The only case which sheds any light on this issue is Evans v. Smithdeal, 143 Ga. App. 287, 238 S.E.2d 278 (1977). Smithdeal discussed whether a corporation’s legal existence in Georgia was nullified by the fact that it was not certified to do business in Georgia. The court held that a foreign corporation’s legal existence was altered, but not destroyed by this fact. Smithdeal, supra, 143 Ga.App. at 291, 238 S.E.2d 278. In discussing § 14r-2-331, the court stated that a “corporation may not maintain a suit in this state while it is not certified though it is not prevented from defending an action brought against it.” Id. (emphasis added). This language, if it is helpful at all to the resolution of this case, suggests that once an uncertified foreign corporation is sued, it may exercise every legal right available to it in defending itself, including the right to assert a compulsory counterclaim.
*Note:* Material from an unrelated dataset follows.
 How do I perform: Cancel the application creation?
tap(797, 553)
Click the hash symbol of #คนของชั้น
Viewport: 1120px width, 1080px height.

As a federal court presiding over a diversity action, this Court must interpret § 14-2-331(b) as it believes the highest court of Georgia would interpret this statute. See West v. A.T. & T., 311 U.S. 223, 236-38, 61 S.Ct. 179,183-84, 85 L.Ed. 139 (1940). This Court believes that the Georgia Supreme Court would interpret § 14-2-331(b) to allow a defendant-foreign corporation to assert a compulsory counterclaim, even though the corporation did not obtain a certificate of authority before the commencement of the action. This Court is not only influenced by the holding in Smithdeal, but also by the fact that a Georgia-based corporation, by suing a foreign corporation which has not obtained a certificate of authority before the commencement of the action, effectively waives any protection § 14-2-331(b) affords it. See generally Mays v. Taylor, 7 Ga. 238, 242-43 (1849). Also interpreting § 14-2-331(b) to allow a defendant-foreign corporation to assert a compulsory counterclaim does not contravene the purpose of § 14-2-331: to “bar foreign corporation ... from suing a Georgia defendant until [a] certificate [of authority] has been obtained.” A.B.R. Metals & Services, Inc. v. Roach-Russell, Inc., 135 Ga.App. 193, 194, 217 S.E.2d 447 (1975) (emphasis added). Additionally, this interpretation is consistent with O.C.G.A. § 14-2-331(c) (Michie 1982), 4 a statutory eounter *290 part to § 14 — 2-331(b). The relevant portion of § 14-2-331(c) states that the “failure of [a] foreign corporation to obtain a certificate of authority shall not prevent the corporation from defending any action, suit, or proceeding in any court of this state; ...” Accord Smithdeal, supra. Finally, if a defendant fails to assert a compulsory counterclaim, it is not entitled to re-litigate this claim. See Gallahar v. George A. Rheman, Co., 50 F.Supp. 655, 661 (S.D.Ga.1943); Brittany Apartments v. Chapman, 141 Ga.App. 168, 168, 233 S.E.2d 27 (1977); 3 Moore’s Federal Practice ¶ 13.12[1] (2d ed. 1982). Thus, if a foreign corporation, which did not possess a certificate of authority before the commencement of an action against it, was barred by § 14-2-331(b) from asserting a compulsory counterclaim, it would be permanently deprived of the right to assert this claim against the plaintiff. This Court doubts that the Georgia legislature intended such a far-reaching consequence when it enacted § 14-2-331(b). 5
In addition to its contention that the defendant’s compulsory counterclaim should be dismissed because of noncompliance with § 14-2-331(b), the plaintiff argues that the defendant’s counterclaim should be dismissed because the contract which forms the basis of this counterclaim is voidable. As authority for this proposition, the plaintiff relies on O.C.G.A. § 14-2-331(c) (Michie 1982), which provides in part:
The failure of a foreign corporation to obtain the certificate of authority to transact business in this state shall render voidable any contract of such foreign corporation arising out of business transacted in this state at the instance of any other party to such contract, but such voidability may be cured by the foreign corporation obtaining a certificate of authority, provided such certificate of authority is obtained prior to final judgment in any action wherein this subsection is relied upon.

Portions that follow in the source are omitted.